> [What is expected]: In the records below, find the line with "Task: Switch to the 使用新版 tab" and repeat exactly every line from it through the line with "This screenshot has width=1024, height=565.". Pictures stay out.

> [Stored data entries]:

######

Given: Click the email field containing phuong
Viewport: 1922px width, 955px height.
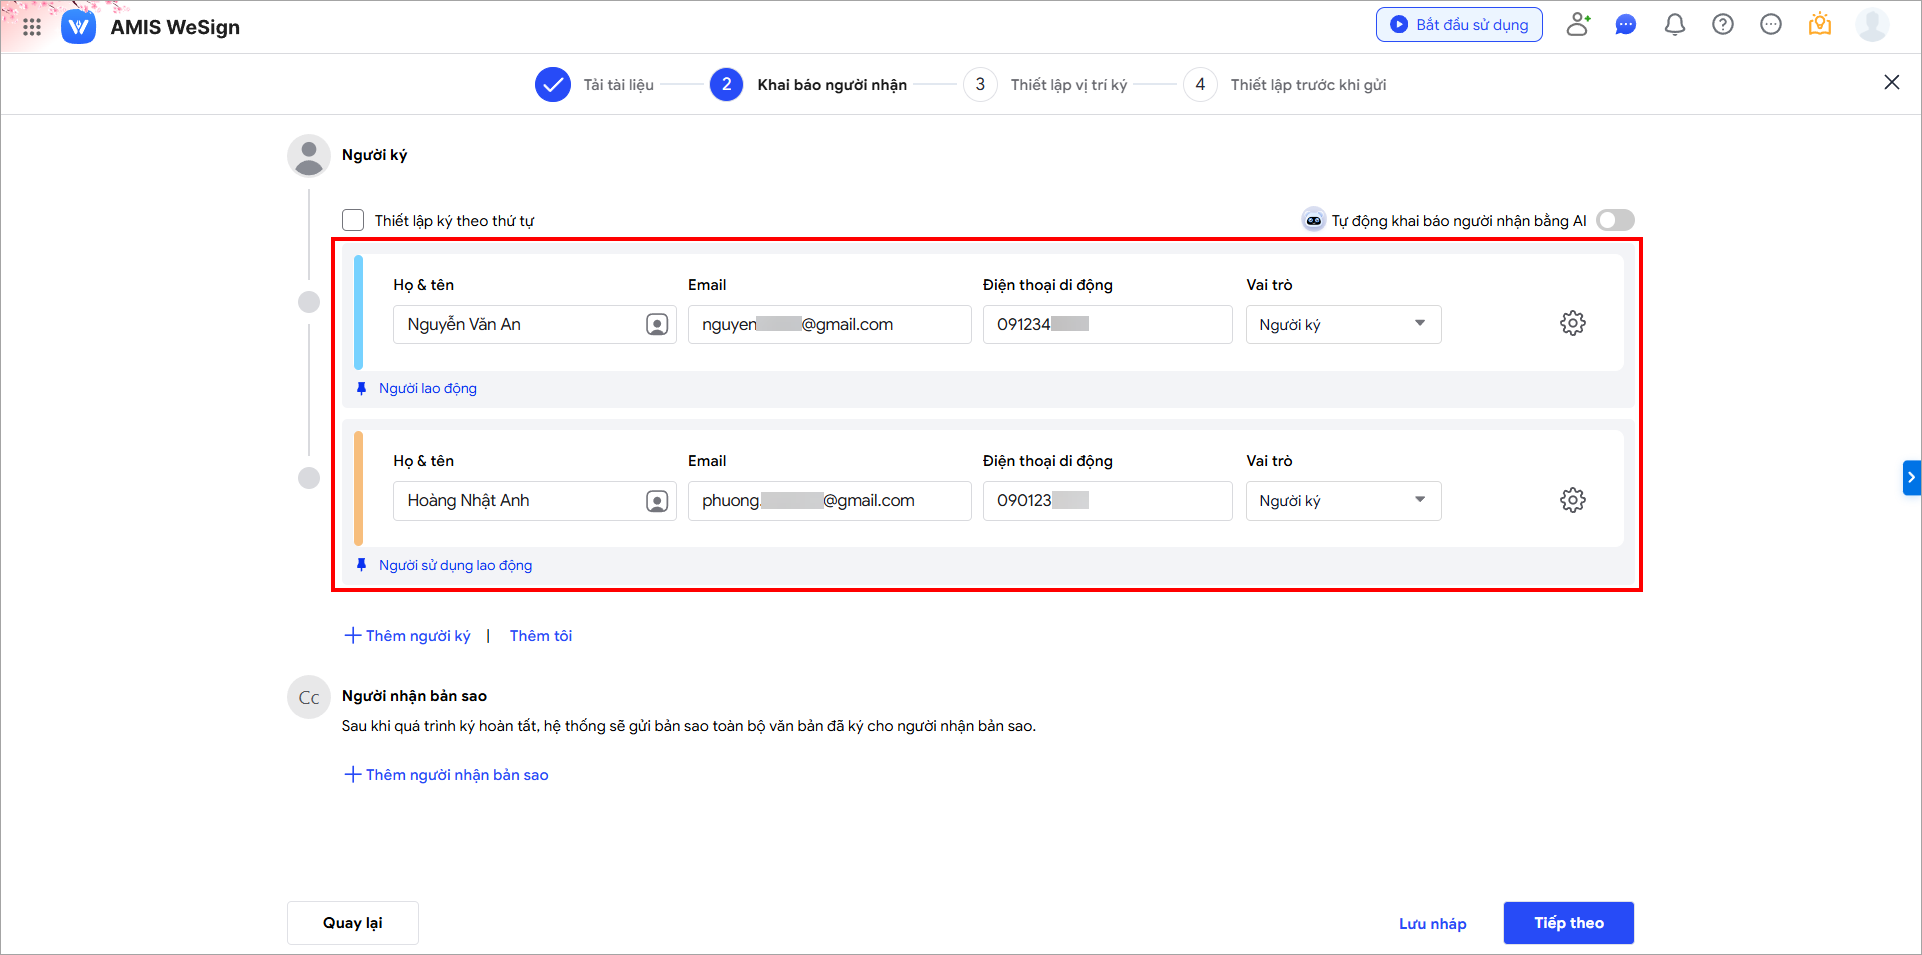Looking at the screenshot, I should [829, 501].
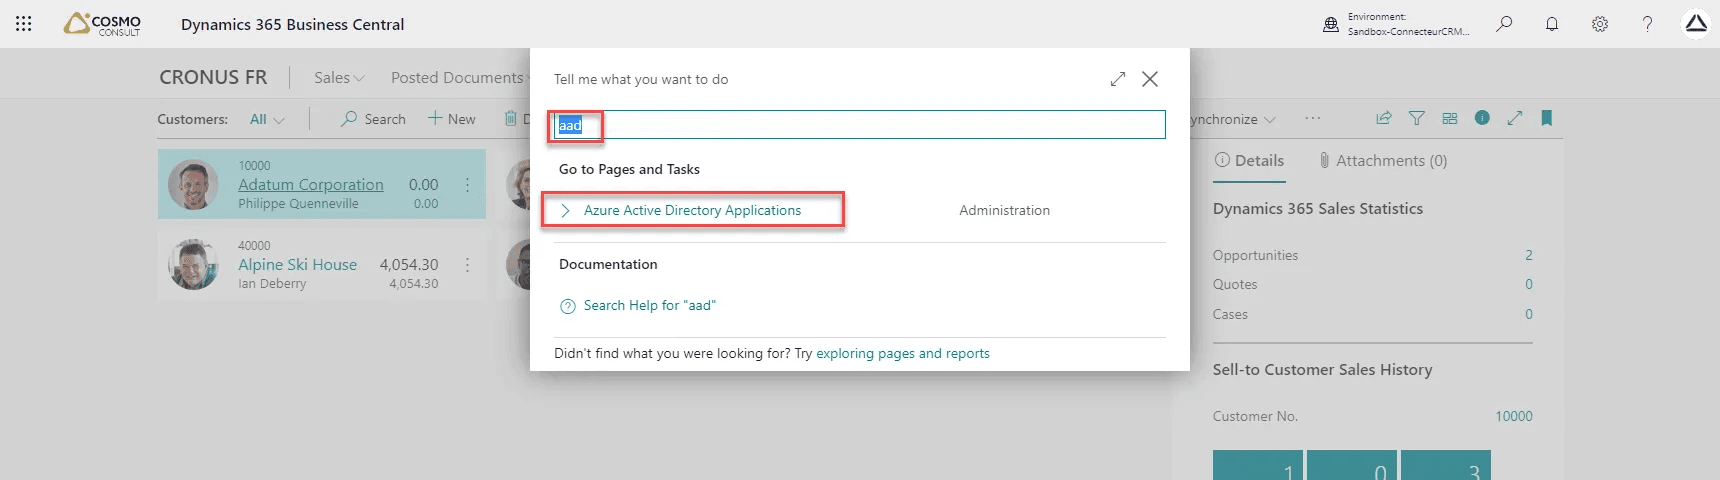Click the bookmark icon in the toolbar

[1546, 118]
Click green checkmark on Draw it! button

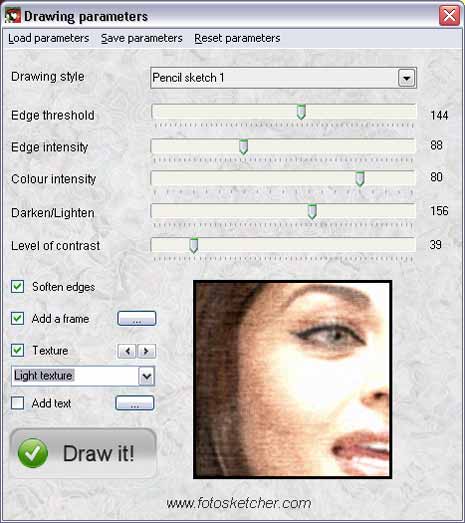coord(33,453)
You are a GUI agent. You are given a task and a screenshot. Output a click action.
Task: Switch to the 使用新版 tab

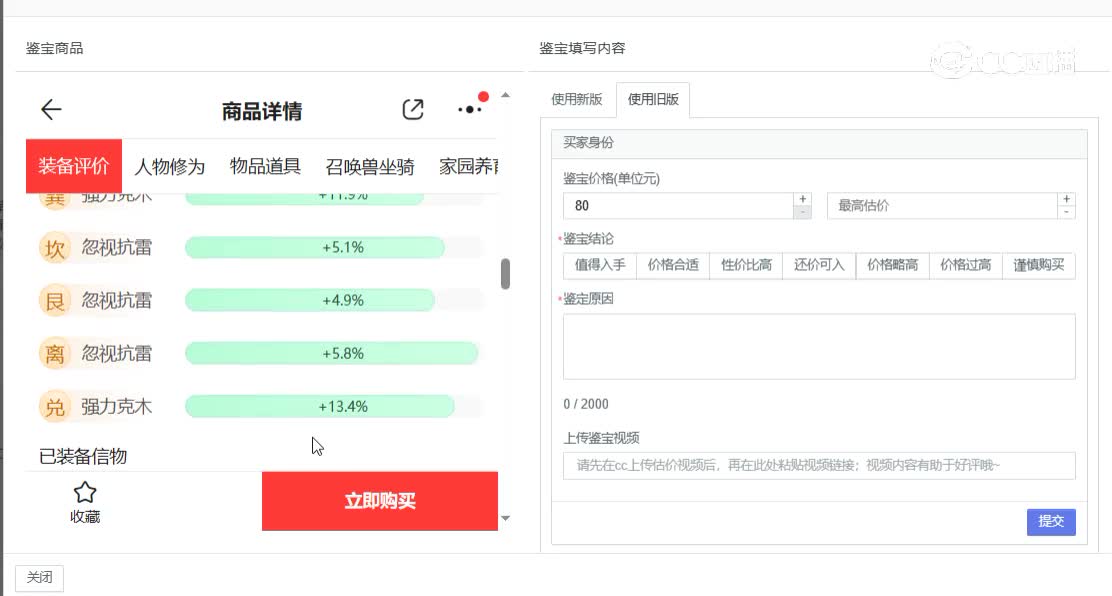tap(577, 100)
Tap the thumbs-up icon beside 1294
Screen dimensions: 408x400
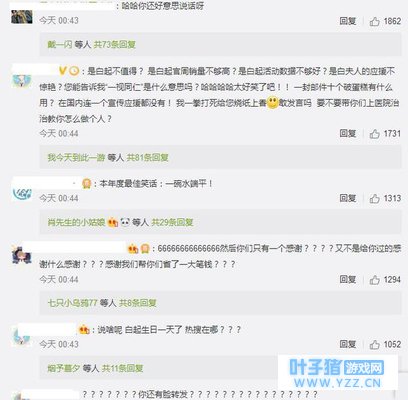tap(375, 280)
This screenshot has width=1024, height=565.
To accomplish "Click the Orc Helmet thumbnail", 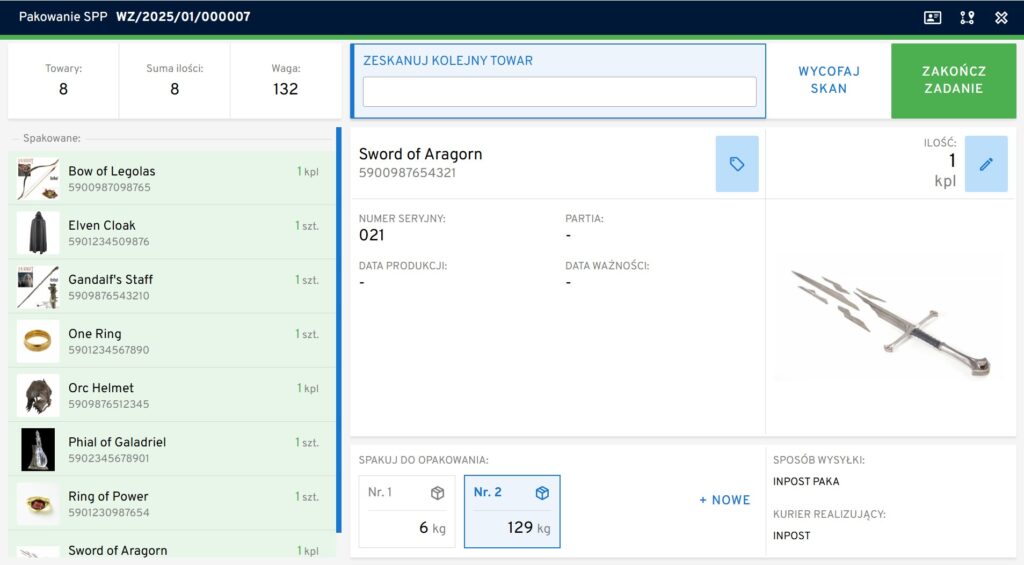I will pos(38,395).
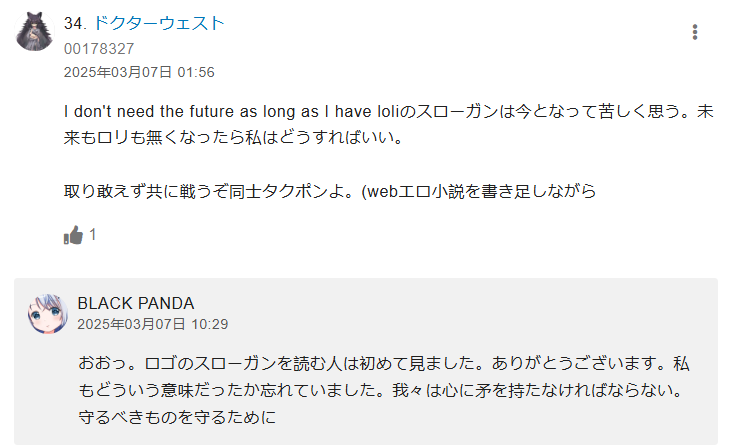The width and height of the screenshot is (736, 446).
Task: Click the like count number beside thumbs-up
Action: click(x=93, y=235)
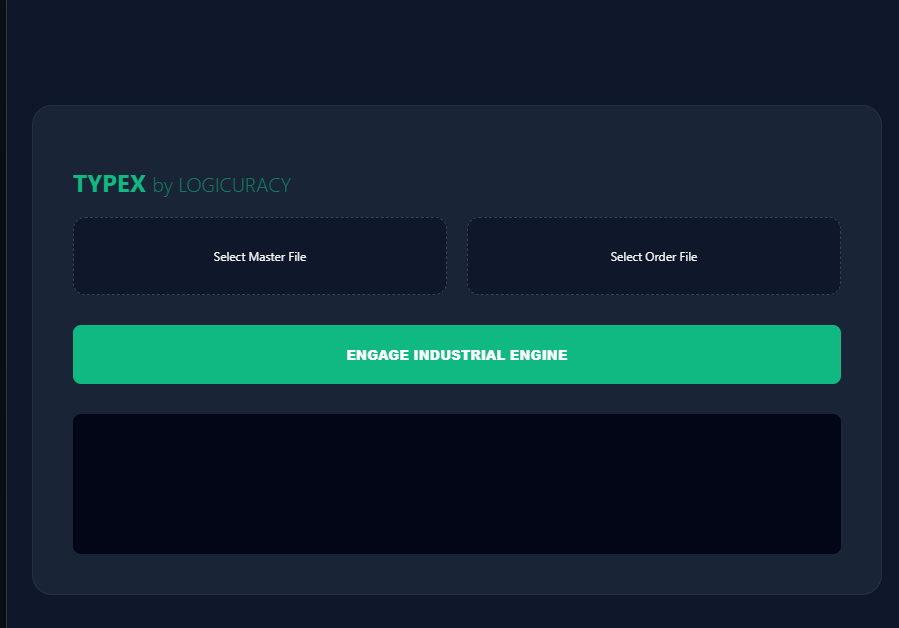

######

> [Result of this exercise]:
Task: Switch to the 使用新版 tab

tap(577, 100)
Tap the thumbs-up icon beside 1294
Screen dimensions: 408x400
tap(375, 280)
This screenshot has width=1024, height=565.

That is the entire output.